Selon le rapport annuel de la Bourse des valeurs mobilières d’Afrique centrale (BVMAC), la place boursière commune aux six pays (Cameroun, Centrafrique, Congo, Gabon, Guinée équatoriale et Tchad), en 2023, les investisseurs ont perçu 79,5 milliards de FCFA (environ 130 millions USD) en dividendes et intérêts. Un montant en hausse de 65% par rapport à celui généré en 2022 qui était de 48 milliards de FCFA (près de 78 millions USD).
Selon la BVMAC, cette performance s’explique par l’arrivée de sept nouvelles lignes obligataires en au cours de la période sous revue. Une entrée qui a permis de faire passer l’encours des obligations de 872 milliards de FCFA (1,4 milliard USD) en 2022 à 1.300 milliards de FCFA (environ 2,1 milliards USD). En conséquence, souligne le rapport indiqué supra, les opérateurs financiers ayant investi sur ce segment ont bénéficié d’intérêts annuels cumulés de 76,56 milliards de FCFA (124 millions USD).

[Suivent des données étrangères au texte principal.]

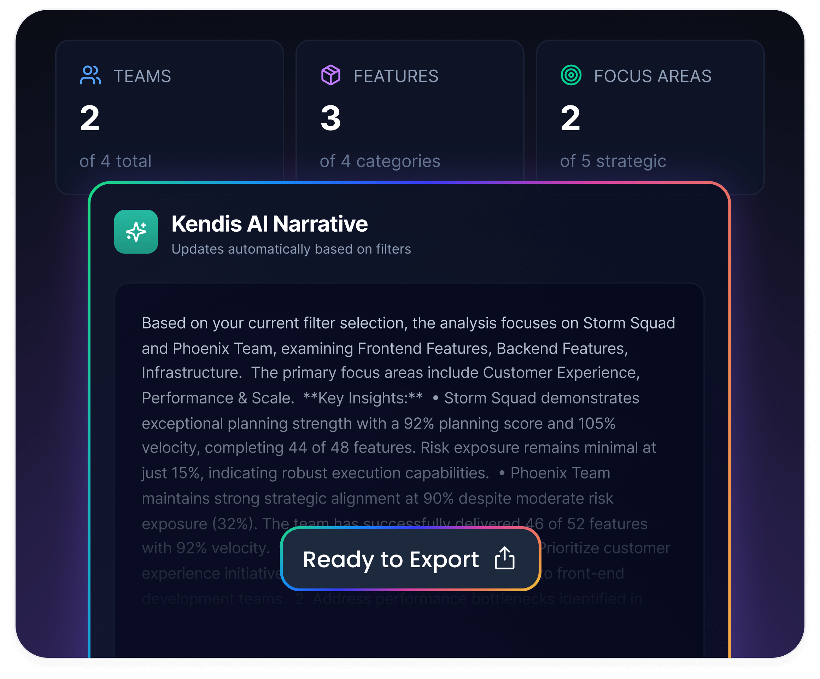Click the Kendis AI Narrative heading

click(x=269, y=224)
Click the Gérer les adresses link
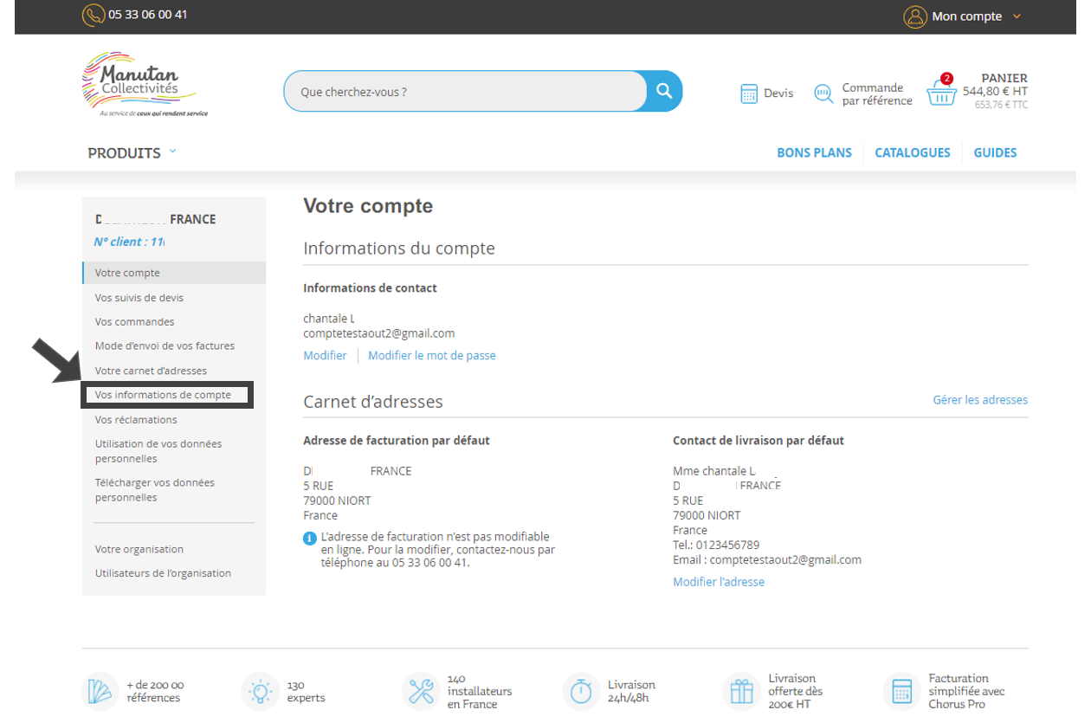This screenshot has width=1091, height=723. [979, 400]
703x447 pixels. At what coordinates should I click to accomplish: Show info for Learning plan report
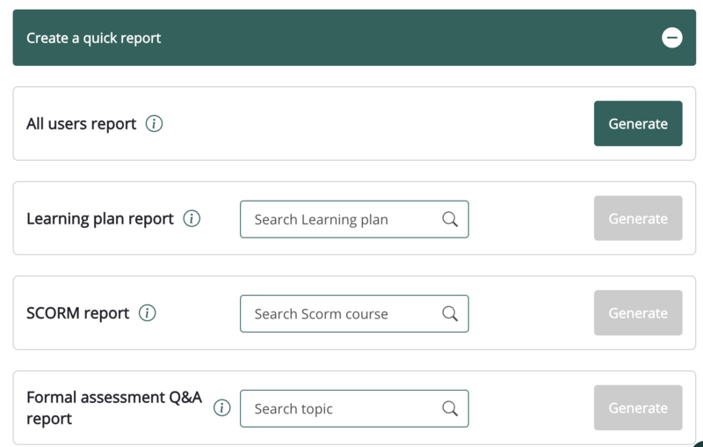point(192,219)
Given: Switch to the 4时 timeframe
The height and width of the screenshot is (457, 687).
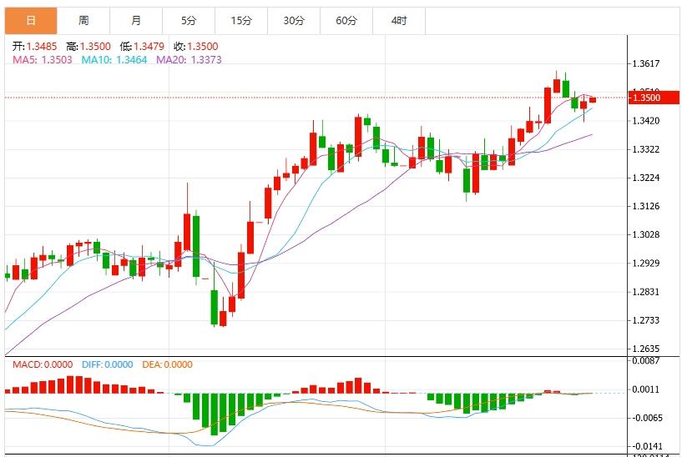Looking at the screenshot, I should pyautogui.click(x=399, y=20).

Dans le détail, pour constituer cette somme, le Cameroun, le Congo, le Gabon et le Tchad ont versé un montant cumulé de 19 milliards de FCFA (près de 31 millions USD), la Banque de développement des Etats de l’Afrique centrale (BDEAC) a contribué pour 57 milliards de FCFA (92,4 millions USD) et Alios Finance Cameroun, 400 millions de FCFA (648.531 USD).
Pour ce qui est des actions, l’on observe un net recul des dividendes estimés à 2,95 milliards de FCFA (4,8 millions USD) en 2023, soit 50 millions de de FCFA de moins qu’en 2022. Cette contre-performance est d’autant plus étonnante qu’elle se déroule au cours d’une année qui a vu les six sociétés inscrites ont gratifié leurs actionnaires contre cinq en 2022. Il s’agit de la Société des eaux minérales du Cameroun (SEMC), la Société camerounaise des palmeraies (Socapalm), la Régionale Bank, Bange Bank, la Société commerciale gabonaise de réassurance (SCG-Ré) et la Société africaine forestière et agricole du Cameroun (Safacam)).